The argument then was that your stomach couldn’t handle rough ’n ready food, so it had to be soothed with anything smooth, plain and white.

As a health journalist, I find this poppycock hard to believe, because my personal bible of food truth tells me that eating nature’s bounty as close to its natural state as possible (think potatoes with skin, rather than crispy fries), is the key to health.

But back in the day, they were handing out this type of dodgy advice like candy to babies – and nothing’s changed.
First we were told that butter was the devil. So everybody bought margarine – that looks-like-butter polyunsaturated gloop masquerading as real food.

Then we heard that fat was bad, so Joe Soap and the rest of us ditched oil and replaced it with sugar-heavy energy bars and fat-free stuff that tasted good because it had, yes, bowls of sugar added to make it palatable.
When sugar emerged as public enemy No1, we embraced chemical sweeteners – a love affair that still has millions of poor sods locked in its embrace.

I’m fed up.
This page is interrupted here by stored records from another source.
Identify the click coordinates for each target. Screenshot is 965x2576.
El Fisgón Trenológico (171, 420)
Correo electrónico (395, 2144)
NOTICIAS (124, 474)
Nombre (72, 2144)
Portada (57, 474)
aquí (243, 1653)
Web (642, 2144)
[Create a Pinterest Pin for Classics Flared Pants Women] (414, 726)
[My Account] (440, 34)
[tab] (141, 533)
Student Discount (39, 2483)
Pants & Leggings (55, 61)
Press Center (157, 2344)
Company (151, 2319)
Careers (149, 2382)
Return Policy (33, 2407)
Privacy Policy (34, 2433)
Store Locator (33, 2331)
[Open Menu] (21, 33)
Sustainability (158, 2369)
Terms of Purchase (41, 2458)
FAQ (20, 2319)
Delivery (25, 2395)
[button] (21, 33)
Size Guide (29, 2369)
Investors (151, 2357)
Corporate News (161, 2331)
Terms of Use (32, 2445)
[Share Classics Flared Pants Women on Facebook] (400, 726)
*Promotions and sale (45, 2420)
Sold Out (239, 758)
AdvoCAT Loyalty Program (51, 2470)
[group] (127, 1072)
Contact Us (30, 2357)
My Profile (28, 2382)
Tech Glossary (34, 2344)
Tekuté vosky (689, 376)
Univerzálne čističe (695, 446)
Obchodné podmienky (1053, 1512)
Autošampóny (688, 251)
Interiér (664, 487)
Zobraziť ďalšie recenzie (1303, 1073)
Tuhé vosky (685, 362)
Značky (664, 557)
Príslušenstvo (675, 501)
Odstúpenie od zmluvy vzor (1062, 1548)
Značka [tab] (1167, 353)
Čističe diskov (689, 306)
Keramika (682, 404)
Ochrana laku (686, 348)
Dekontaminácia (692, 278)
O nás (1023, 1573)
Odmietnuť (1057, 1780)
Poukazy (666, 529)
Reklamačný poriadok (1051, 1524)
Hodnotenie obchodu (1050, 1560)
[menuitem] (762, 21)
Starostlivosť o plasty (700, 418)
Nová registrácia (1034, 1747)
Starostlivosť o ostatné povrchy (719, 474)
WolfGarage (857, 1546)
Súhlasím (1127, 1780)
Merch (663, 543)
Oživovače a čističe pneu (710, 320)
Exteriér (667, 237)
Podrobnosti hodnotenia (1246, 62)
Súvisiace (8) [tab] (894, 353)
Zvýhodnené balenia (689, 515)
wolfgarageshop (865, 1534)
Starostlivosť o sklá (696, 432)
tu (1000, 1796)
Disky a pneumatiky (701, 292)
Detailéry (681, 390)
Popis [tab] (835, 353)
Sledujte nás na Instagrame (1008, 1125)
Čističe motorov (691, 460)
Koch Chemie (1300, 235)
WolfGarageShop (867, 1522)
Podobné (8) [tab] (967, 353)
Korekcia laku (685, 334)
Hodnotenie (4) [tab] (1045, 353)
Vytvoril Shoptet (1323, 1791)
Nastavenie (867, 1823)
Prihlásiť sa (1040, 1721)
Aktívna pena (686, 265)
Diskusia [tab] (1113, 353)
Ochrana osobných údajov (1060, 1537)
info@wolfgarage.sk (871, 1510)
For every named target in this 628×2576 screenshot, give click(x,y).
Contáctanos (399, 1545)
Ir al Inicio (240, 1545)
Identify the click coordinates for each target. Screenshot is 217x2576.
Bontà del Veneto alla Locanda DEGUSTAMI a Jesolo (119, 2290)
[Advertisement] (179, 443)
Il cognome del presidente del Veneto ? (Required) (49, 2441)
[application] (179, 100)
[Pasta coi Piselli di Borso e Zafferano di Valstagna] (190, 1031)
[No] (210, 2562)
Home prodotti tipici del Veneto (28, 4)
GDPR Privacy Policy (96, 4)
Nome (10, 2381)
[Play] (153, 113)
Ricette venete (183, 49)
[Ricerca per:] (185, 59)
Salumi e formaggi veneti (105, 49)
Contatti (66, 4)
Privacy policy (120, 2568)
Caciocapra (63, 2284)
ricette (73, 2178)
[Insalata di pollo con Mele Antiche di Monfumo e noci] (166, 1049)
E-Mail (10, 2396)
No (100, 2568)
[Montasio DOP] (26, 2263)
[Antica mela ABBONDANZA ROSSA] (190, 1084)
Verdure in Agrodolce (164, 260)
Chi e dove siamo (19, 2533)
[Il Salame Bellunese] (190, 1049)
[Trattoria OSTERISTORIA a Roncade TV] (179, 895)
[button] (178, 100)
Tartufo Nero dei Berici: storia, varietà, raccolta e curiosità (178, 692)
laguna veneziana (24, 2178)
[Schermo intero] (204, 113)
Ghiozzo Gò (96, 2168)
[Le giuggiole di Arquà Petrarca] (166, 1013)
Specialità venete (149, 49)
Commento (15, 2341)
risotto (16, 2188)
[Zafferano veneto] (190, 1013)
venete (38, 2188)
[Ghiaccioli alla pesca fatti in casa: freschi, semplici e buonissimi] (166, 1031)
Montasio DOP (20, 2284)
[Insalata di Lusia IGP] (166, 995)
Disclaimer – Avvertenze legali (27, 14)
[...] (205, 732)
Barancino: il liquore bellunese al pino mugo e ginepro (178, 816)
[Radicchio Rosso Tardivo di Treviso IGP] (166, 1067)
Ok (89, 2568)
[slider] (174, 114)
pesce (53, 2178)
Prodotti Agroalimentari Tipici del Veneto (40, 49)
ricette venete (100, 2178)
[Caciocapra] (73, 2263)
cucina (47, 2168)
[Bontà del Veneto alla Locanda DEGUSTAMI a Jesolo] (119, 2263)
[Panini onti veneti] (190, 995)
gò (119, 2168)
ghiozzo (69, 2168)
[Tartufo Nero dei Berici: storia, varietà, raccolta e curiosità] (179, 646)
One minute you hear about the octogenarian who lived so long because she drank bourbon daily and ate jam on her toast every morning. Turn the page and the coin’s flipped to achieve long life, do yoga, eat raw veggies and drink filtered water from the highest reaches of the Himalayas.

And now a couple of academics reckon I should wake up my kids at 11pm for a midnight picnic because that’s what they were born to do?

Enough already. I don’t mind a little kitchen science, but the buck stops at my bedroom, thank you very much.